▶ _Work instructions_:
The required output is a number: how many lines of the data below include the string "Lights".

** Data extracts follows **

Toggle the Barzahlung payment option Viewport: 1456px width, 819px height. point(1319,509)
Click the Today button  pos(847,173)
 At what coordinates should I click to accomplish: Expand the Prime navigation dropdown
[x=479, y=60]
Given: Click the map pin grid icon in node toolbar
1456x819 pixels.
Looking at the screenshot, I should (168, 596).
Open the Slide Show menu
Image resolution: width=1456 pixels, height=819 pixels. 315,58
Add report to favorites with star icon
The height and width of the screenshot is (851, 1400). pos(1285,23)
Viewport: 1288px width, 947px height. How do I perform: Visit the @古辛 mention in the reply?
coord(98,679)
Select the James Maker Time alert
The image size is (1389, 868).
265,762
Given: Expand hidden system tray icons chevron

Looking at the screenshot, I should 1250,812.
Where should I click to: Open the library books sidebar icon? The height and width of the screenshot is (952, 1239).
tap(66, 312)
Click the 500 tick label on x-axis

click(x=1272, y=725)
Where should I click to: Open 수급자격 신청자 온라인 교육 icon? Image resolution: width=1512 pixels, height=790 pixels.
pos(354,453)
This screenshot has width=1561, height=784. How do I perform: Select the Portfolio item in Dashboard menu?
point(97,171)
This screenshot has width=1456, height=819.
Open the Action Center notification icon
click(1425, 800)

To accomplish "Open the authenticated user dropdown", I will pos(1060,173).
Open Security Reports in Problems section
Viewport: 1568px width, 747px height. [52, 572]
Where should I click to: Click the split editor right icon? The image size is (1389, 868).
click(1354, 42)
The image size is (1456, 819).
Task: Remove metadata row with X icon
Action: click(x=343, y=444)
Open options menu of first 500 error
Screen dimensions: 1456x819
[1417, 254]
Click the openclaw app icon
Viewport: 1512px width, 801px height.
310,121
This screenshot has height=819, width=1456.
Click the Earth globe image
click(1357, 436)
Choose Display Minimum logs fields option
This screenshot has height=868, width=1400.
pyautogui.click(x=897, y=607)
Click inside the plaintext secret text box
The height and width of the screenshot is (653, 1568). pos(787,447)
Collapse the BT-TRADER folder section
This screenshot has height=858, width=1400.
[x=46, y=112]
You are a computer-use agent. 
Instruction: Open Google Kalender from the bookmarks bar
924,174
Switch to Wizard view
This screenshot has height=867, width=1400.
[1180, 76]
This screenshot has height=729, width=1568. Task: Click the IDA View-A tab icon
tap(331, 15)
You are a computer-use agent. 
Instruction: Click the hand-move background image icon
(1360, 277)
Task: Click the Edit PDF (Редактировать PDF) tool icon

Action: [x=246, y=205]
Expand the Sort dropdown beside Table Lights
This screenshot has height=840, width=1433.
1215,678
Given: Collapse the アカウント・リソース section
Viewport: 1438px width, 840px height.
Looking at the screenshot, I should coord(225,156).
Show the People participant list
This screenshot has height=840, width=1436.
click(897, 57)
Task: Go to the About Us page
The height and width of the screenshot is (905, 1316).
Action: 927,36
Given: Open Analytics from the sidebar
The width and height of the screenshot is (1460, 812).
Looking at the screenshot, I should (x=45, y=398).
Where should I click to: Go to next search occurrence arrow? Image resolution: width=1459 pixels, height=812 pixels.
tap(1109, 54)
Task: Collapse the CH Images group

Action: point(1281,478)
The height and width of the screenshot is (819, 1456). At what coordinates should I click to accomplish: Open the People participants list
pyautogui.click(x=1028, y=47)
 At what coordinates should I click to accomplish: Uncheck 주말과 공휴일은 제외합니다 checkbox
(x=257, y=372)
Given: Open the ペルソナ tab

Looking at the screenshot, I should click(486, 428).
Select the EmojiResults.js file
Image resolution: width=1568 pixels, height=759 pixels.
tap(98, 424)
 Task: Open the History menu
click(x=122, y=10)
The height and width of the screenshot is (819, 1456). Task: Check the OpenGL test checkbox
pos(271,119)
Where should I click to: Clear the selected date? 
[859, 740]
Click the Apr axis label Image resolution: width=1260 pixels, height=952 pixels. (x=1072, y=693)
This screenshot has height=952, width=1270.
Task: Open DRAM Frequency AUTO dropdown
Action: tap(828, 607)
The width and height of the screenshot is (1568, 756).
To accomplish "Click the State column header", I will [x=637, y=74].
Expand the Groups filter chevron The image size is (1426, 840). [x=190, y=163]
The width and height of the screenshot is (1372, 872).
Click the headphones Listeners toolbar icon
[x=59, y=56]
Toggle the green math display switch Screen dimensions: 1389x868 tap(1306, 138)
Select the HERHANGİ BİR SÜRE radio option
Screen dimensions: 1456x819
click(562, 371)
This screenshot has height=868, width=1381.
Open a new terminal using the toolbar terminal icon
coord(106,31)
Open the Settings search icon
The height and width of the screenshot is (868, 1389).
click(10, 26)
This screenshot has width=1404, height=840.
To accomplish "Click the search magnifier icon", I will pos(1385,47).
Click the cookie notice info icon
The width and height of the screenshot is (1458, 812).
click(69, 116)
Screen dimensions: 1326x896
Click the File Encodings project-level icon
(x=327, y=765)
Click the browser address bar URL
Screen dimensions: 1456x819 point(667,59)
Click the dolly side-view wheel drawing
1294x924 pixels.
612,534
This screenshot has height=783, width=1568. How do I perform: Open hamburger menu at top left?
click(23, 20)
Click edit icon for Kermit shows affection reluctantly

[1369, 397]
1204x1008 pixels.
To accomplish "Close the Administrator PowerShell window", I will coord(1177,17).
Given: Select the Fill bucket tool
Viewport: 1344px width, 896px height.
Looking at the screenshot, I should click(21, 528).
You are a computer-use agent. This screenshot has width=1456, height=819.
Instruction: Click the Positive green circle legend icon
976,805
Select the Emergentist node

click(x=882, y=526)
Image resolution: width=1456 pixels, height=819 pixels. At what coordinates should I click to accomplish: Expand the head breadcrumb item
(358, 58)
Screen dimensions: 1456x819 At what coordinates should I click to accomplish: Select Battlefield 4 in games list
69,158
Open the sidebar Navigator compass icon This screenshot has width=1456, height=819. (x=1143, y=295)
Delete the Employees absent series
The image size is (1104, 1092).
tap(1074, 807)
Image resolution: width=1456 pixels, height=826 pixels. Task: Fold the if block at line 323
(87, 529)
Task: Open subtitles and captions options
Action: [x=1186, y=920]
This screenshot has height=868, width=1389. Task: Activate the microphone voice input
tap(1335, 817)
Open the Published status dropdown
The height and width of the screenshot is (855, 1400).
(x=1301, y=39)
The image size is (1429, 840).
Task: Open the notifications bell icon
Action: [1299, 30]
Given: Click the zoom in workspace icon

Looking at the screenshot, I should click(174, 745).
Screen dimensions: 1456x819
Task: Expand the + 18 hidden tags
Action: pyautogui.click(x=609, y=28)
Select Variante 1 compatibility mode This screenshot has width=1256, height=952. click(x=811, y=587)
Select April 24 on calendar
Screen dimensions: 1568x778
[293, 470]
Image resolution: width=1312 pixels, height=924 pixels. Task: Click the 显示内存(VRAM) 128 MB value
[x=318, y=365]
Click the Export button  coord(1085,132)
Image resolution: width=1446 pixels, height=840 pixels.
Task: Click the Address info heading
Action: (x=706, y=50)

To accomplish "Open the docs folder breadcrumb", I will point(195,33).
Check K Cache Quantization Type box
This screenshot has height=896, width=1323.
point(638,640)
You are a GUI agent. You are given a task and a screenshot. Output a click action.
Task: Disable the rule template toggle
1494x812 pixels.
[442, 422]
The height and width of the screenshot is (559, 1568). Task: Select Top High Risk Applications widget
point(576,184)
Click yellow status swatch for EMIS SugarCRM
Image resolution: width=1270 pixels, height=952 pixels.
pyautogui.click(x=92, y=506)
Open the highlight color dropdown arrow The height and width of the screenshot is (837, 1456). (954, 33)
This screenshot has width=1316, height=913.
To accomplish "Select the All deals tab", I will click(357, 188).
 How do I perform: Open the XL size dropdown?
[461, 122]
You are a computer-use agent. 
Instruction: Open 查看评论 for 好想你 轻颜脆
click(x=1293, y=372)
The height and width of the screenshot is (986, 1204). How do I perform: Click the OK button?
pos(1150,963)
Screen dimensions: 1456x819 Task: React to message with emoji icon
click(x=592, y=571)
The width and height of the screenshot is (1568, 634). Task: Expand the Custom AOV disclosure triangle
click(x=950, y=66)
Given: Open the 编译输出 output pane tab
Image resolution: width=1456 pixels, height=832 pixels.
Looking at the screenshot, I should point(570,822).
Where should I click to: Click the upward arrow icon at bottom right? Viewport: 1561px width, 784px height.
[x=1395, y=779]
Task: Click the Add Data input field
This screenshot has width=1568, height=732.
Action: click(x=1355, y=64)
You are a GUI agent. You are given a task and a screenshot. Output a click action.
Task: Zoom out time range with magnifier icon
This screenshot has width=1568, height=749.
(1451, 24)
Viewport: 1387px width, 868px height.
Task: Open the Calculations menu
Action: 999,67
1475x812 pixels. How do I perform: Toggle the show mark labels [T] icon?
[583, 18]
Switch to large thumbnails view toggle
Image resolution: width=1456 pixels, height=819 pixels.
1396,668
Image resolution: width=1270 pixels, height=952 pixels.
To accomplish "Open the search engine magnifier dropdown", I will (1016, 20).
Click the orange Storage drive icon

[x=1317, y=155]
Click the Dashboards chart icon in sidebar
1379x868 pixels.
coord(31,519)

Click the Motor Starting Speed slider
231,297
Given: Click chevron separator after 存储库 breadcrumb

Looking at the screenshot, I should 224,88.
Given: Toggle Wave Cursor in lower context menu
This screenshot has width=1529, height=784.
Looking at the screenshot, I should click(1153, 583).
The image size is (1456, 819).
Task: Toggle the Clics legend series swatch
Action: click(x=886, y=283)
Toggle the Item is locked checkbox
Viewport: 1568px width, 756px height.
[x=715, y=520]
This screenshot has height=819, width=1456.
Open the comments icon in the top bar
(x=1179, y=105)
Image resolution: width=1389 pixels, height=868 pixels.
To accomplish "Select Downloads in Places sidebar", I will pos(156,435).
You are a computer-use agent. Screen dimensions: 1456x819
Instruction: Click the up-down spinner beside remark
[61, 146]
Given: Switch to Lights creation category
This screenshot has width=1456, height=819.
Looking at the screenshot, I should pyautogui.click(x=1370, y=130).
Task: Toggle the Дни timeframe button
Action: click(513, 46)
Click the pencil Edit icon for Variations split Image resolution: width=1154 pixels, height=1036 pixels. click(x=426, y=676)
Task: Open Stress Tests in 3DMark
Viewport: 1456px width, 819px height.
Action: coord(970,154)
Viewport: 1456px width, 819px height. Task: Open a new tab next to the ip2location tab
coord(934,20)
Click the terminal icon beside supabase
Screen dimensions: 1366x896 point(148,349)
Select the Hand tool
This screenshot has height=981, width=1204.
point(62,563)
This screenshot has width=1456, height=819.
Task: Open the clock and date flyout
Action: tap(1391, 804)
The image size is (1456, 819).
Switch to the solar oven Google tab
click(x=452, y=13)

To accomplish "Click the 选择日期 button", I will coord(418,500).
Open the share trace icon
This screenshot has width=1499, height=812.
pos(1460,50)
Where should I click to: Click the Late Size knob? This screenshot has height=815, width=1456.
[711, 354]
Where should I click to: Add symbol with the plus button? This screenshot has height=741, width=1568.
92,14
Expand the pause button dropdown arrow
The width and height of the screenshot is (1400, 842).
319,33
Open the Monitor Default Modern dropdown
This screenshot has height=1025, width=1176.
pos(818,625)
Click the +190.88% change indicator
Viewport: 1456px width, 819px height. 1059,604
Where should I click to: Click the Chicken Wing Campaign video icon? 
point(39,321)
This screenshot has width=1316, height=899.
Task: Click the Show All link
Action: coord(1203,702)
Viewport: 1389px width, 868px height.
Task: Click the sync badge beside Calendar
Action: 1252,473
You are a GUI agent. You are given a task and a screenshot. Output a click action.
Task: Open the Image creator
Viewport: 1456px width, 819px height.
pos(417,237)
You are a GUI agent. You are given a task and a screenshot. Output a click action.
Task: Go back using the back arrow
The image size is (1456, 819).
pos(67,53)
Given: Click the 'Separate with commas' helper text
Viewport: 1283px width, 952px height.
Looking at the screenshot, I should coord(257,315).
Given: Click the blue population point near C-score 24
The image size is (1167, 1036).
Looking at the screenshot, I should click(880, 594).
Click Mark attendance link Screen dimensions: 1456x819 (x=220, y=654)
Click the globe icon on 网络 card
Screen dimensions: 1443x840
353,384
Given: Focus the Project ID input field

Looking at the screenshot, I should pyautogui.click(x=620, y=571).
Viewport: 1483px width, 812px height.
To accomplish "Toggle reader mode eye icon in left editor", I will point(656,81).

** End of Data extracts **

▶ _Exercise output_:
2